WHAT TO WORK ON:
Repeat the listing exactly. Pictures stay out of your copy.

PROVIDED ENTRIES:
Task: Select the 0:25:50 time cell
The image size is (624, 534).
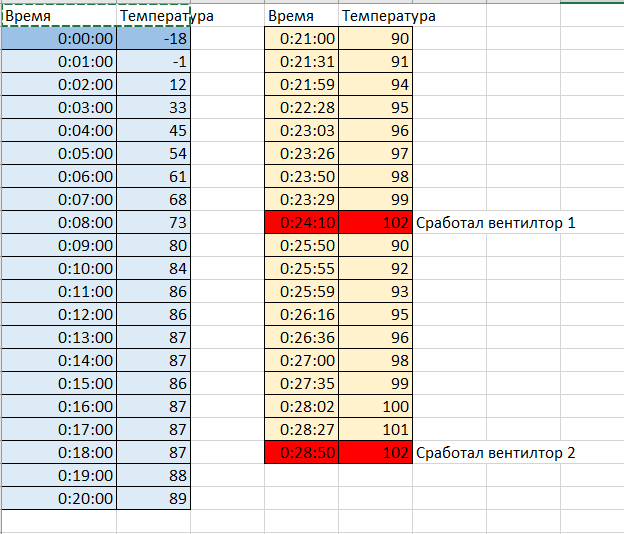Action: coord(302,245)
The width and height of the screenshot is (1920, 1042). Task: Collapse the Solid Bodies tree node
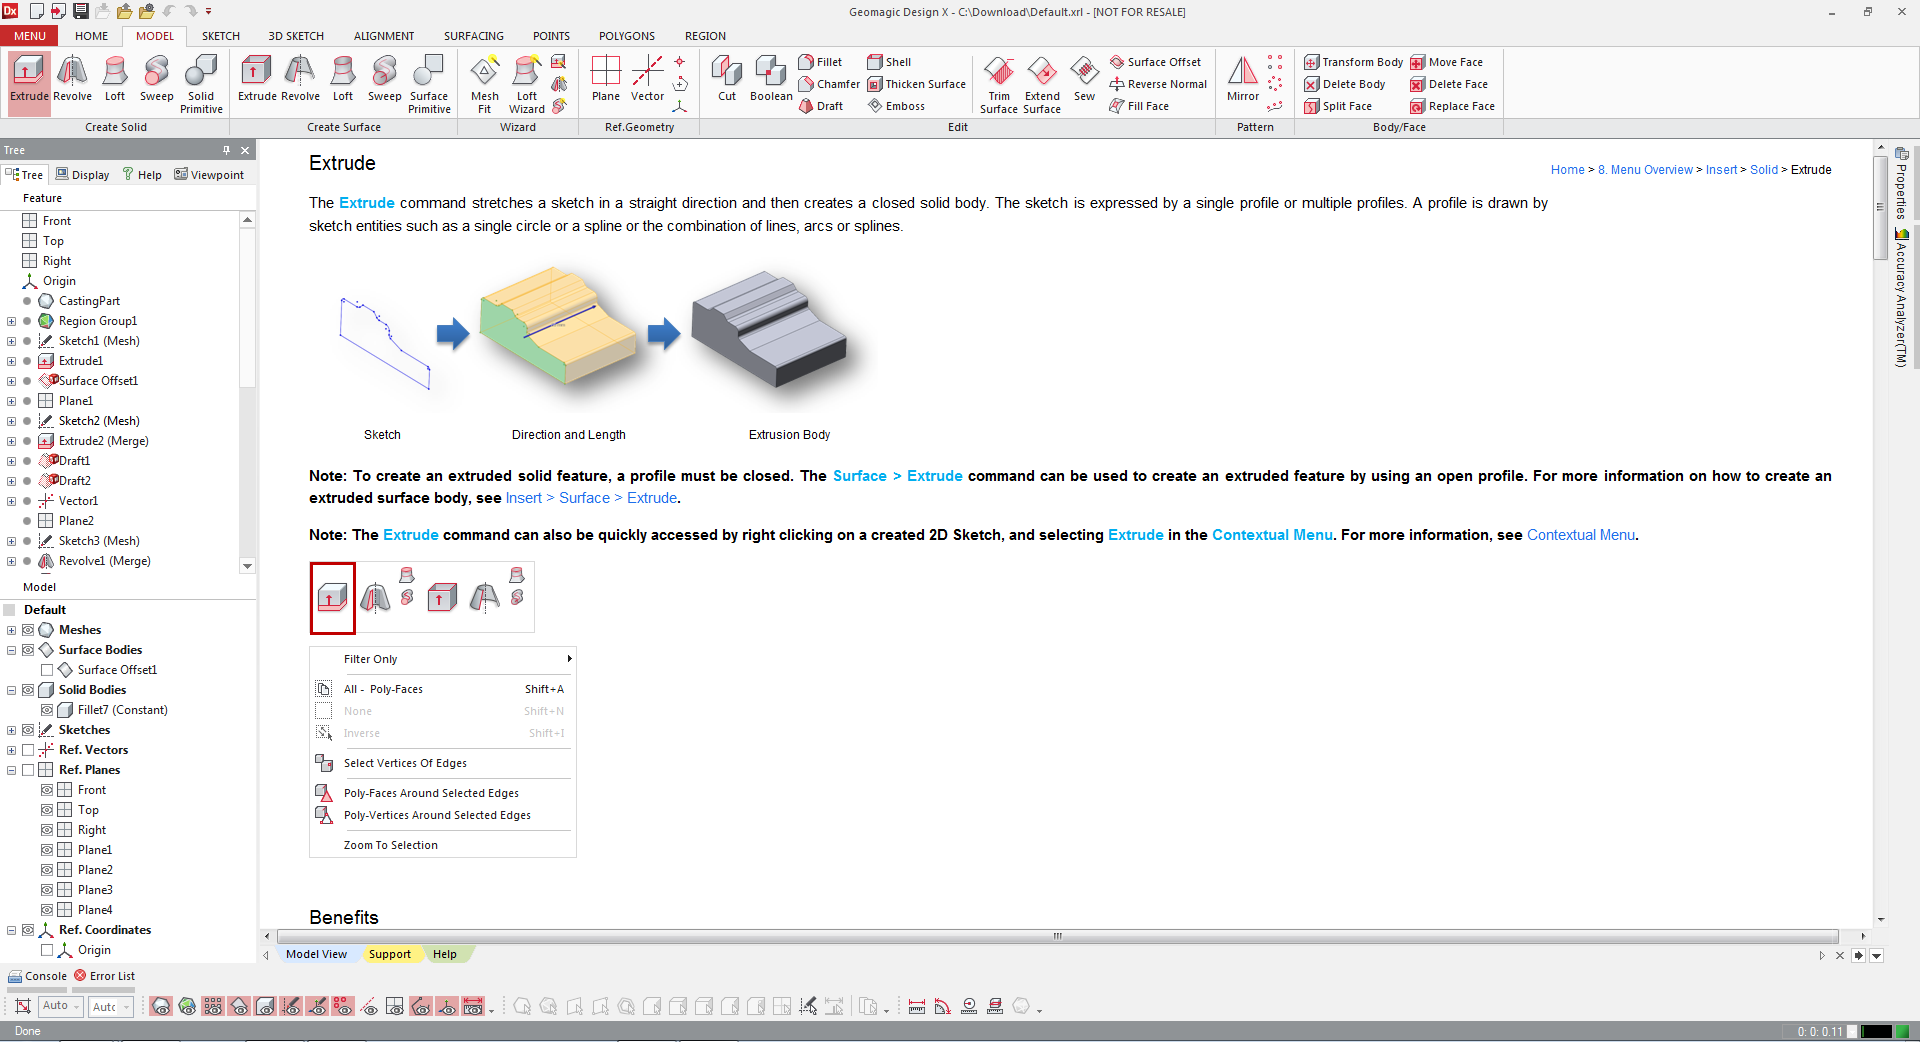click(x=11, y=690)
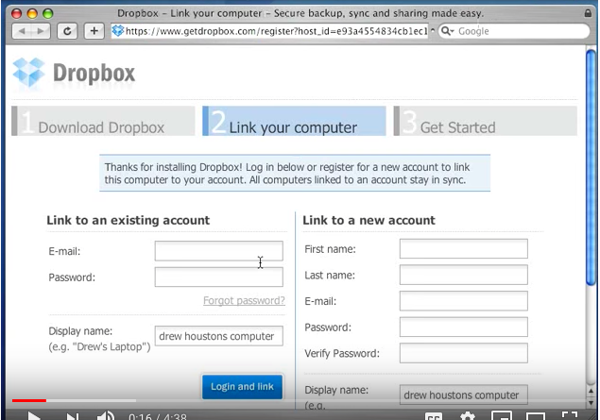This screenshot has height=420, width=600.
Task: Click the add bookmark plus button
Action: coord(94,31)
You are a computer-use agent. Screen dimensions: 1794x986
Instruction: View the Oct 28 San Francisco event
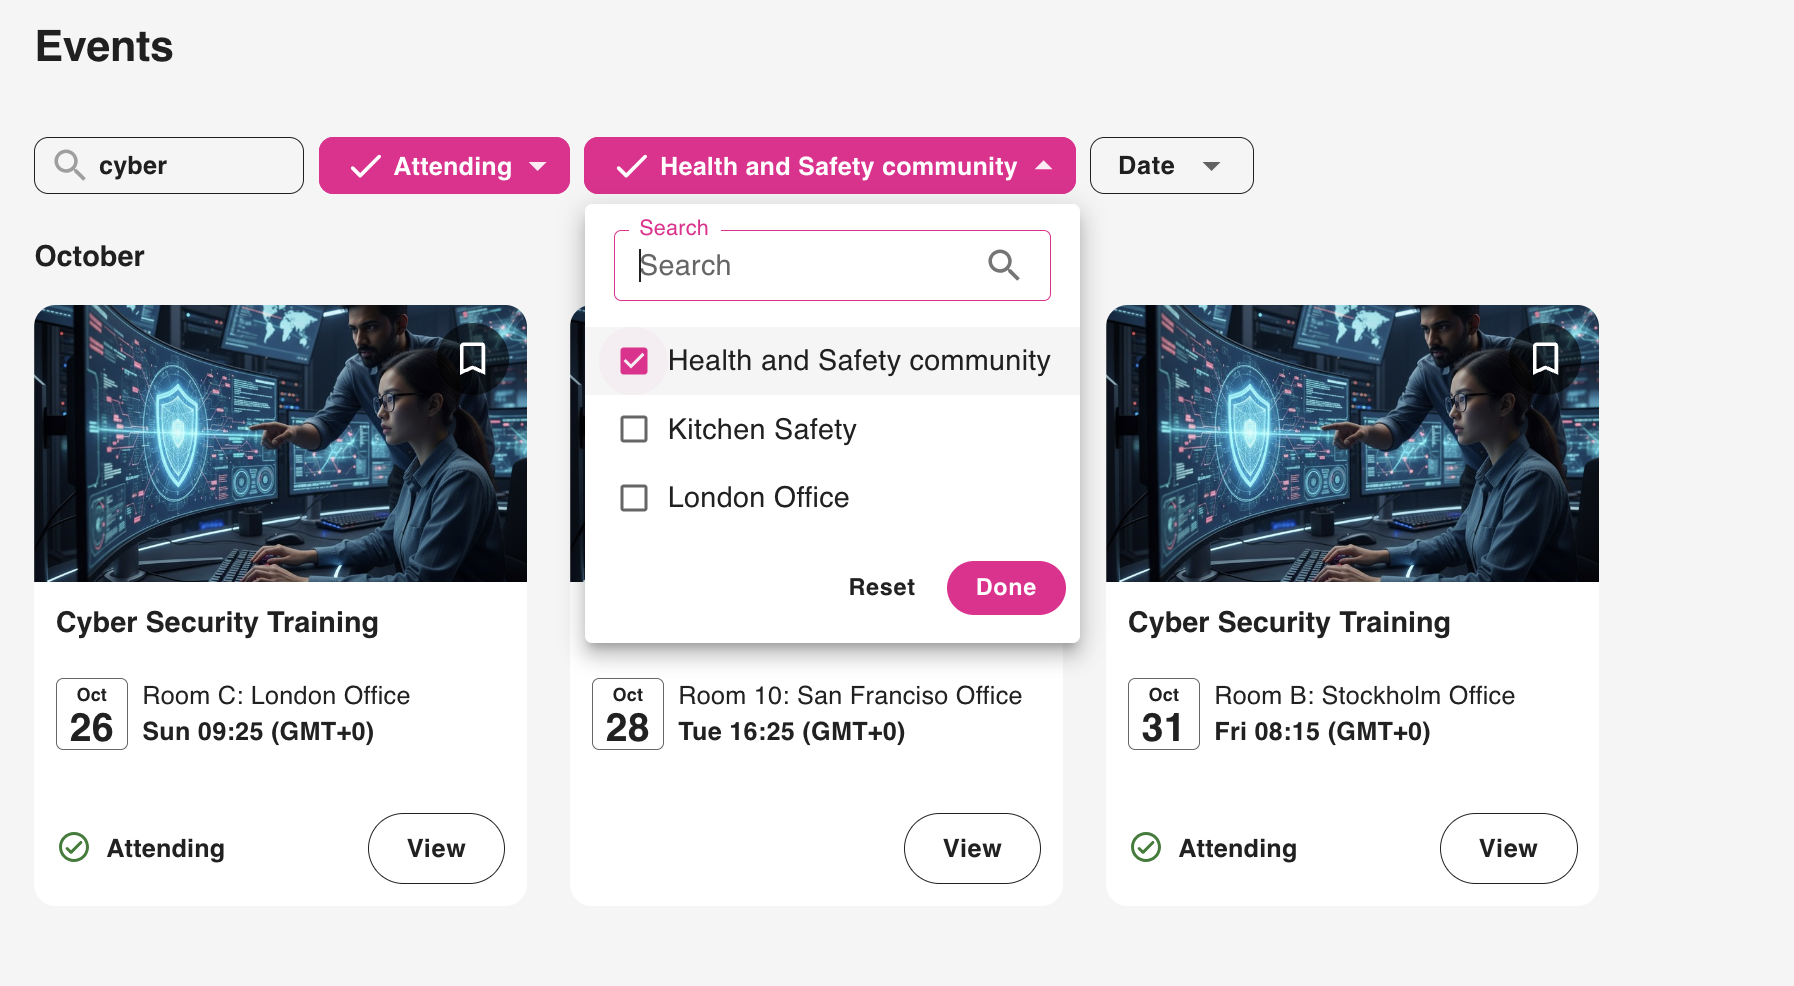pyautogui.click(x=972, y=848)
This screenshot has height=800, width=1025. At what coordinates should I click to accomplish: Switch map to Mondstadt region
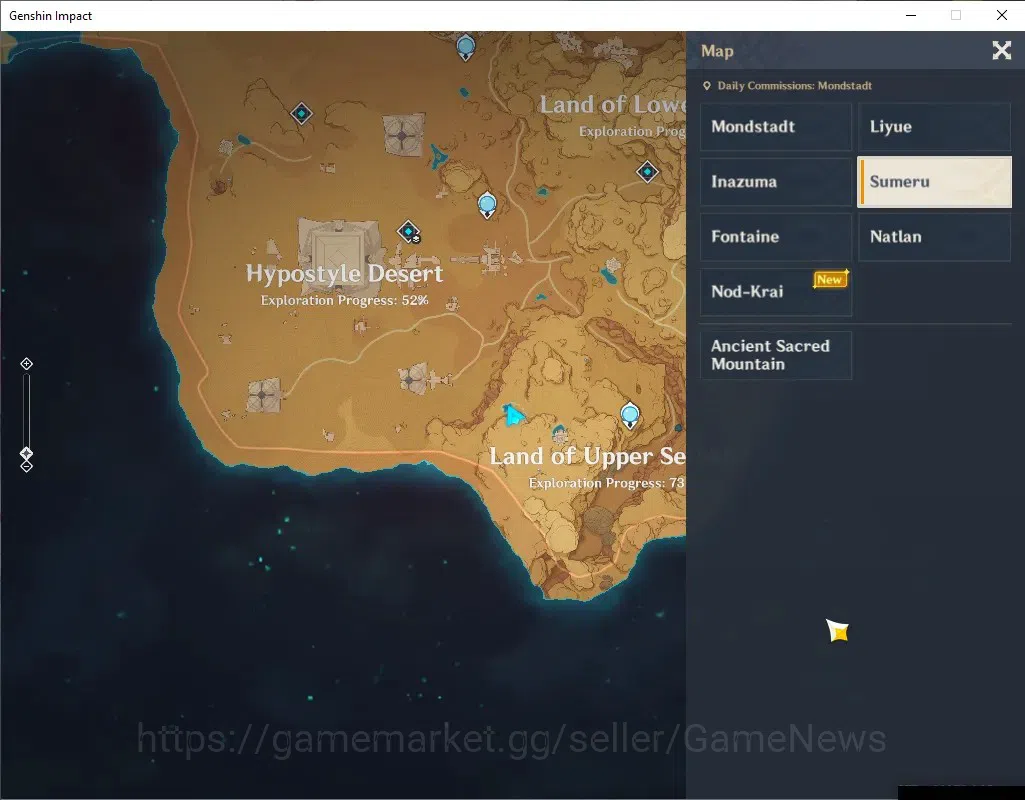click(776, 127)
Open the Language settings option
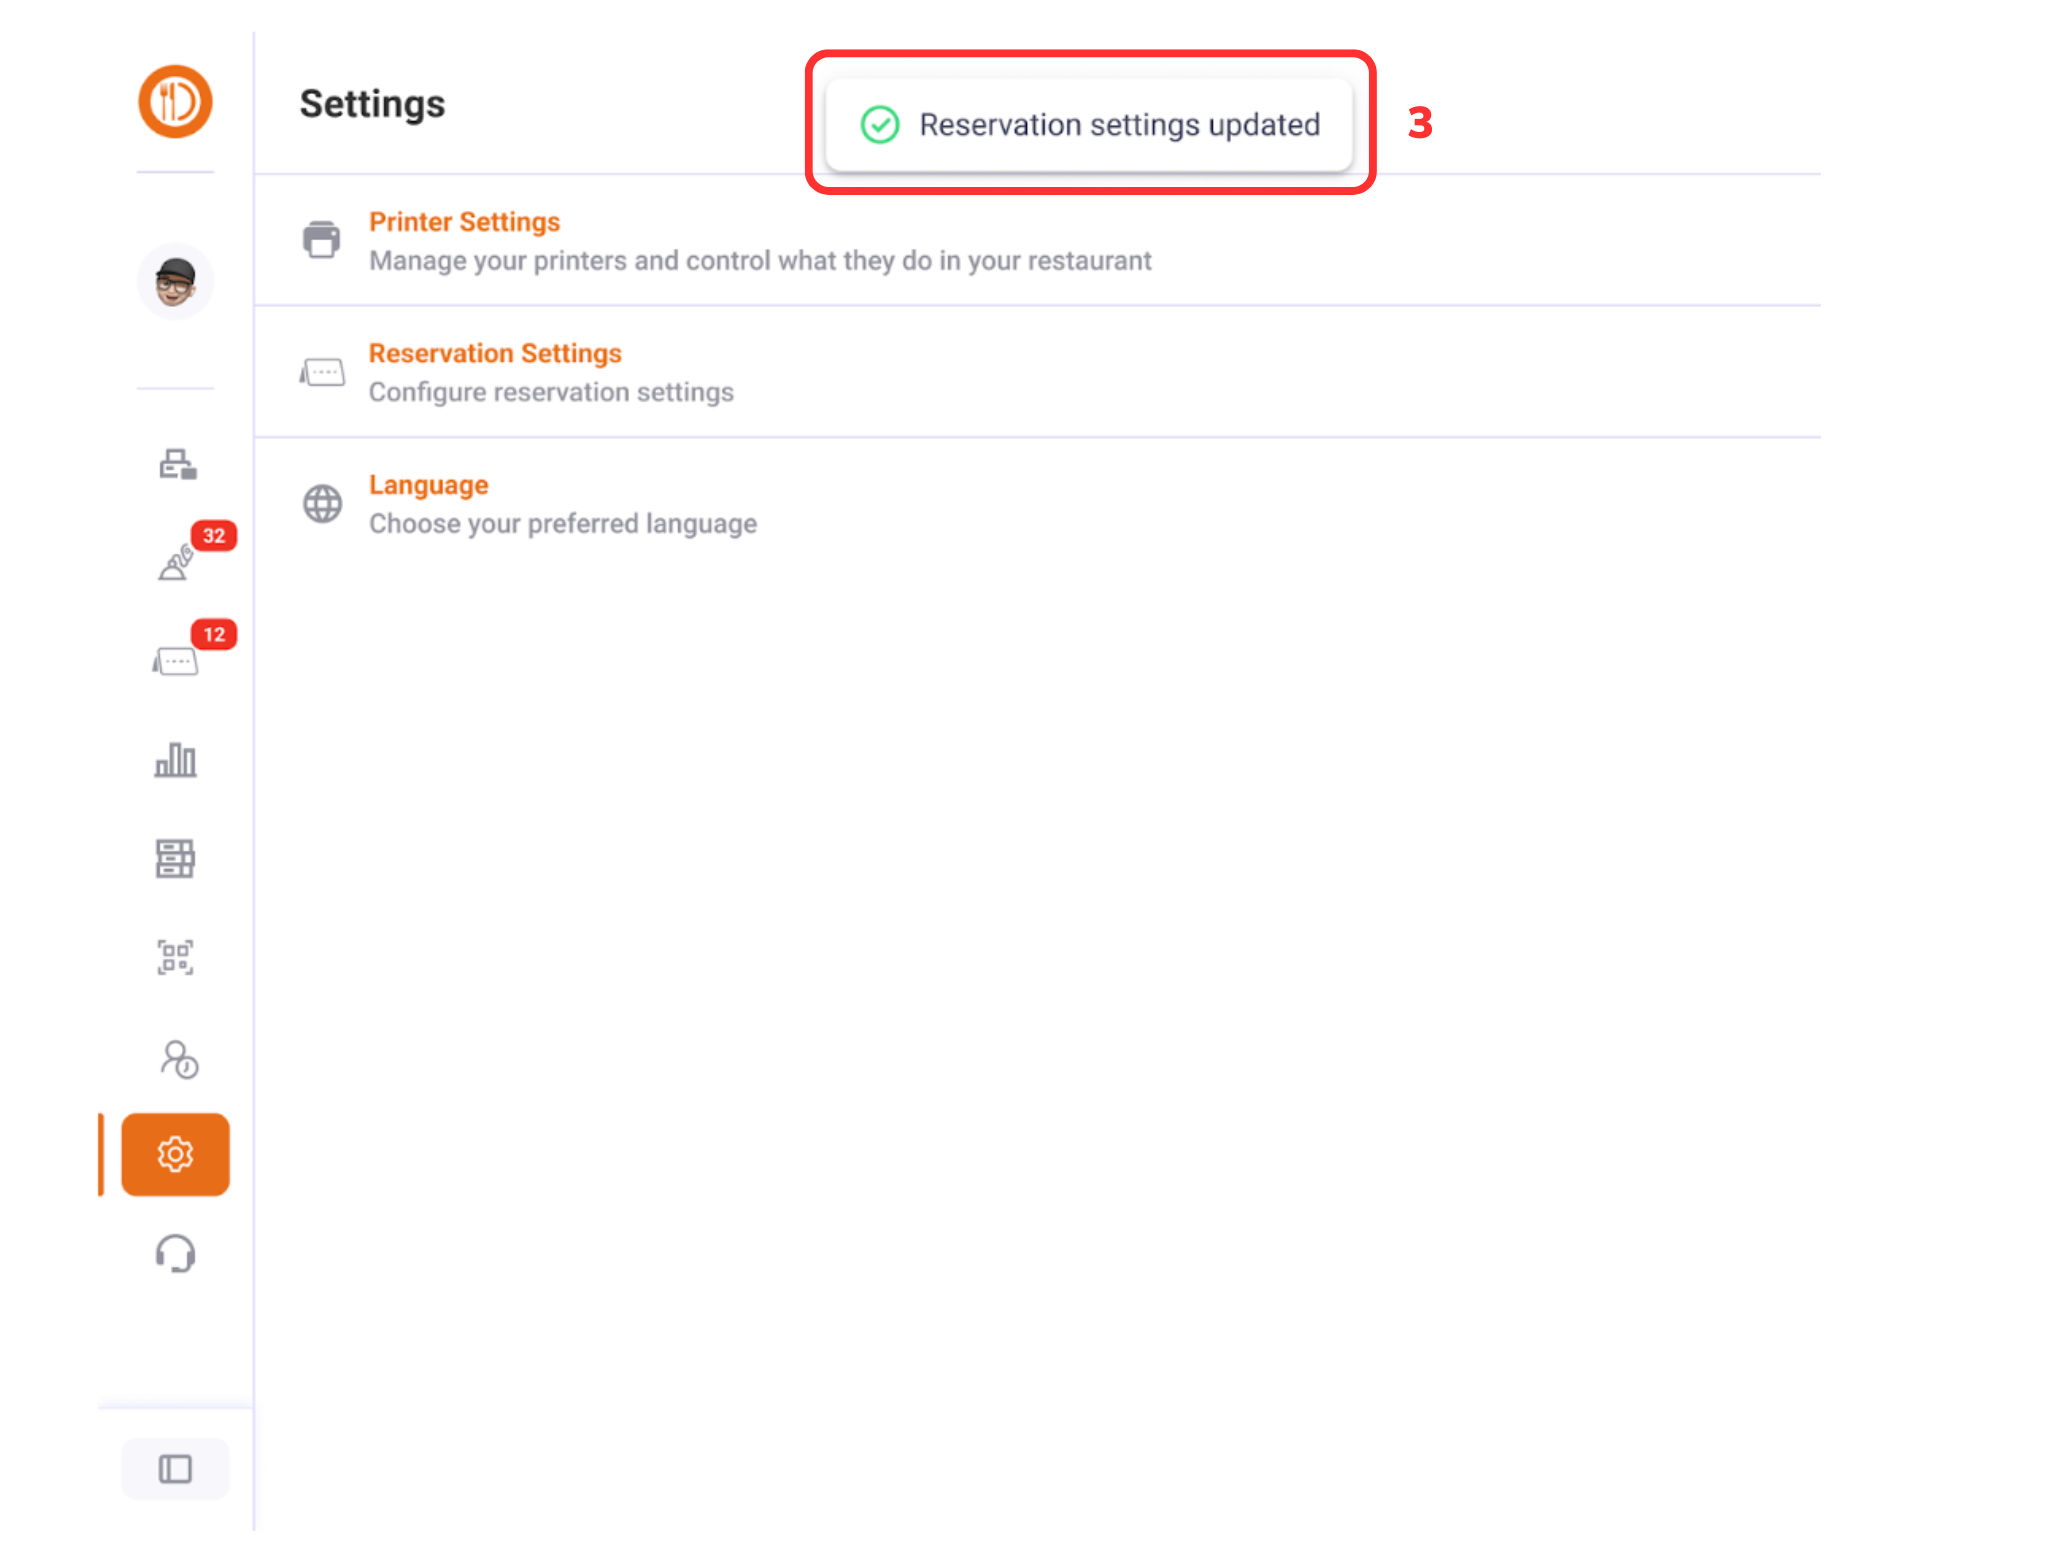Viewport: 2048px width, 1550px height. (x=428, y=485)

ANSWER:
Task: Select the 0:25:50 time cell
The image size is (624, 534).
Action: coord(302,245)
The width and height of the screenshot is (1920, 1042). Task: Collapse the Solid Bodies tree node
click(x=11, y=690)
This screenshot has height=420, width=600.
Task: Click the add bookmark plus button
Action: coord(94,31)
You are a computer-use agent. Screen dimensions: 1794x986
Instruction: View the Oct 28 San Francisco event
pyautogui.click(x=972, y=848)
This screenshot has height=800, width=1025. At what coordinates should I click to accomplish: Switch map to Mondstadt region
click(776, 127)
Open the Language settings option
Viewport: 2048px width, 1550px height. (x=428, y=485)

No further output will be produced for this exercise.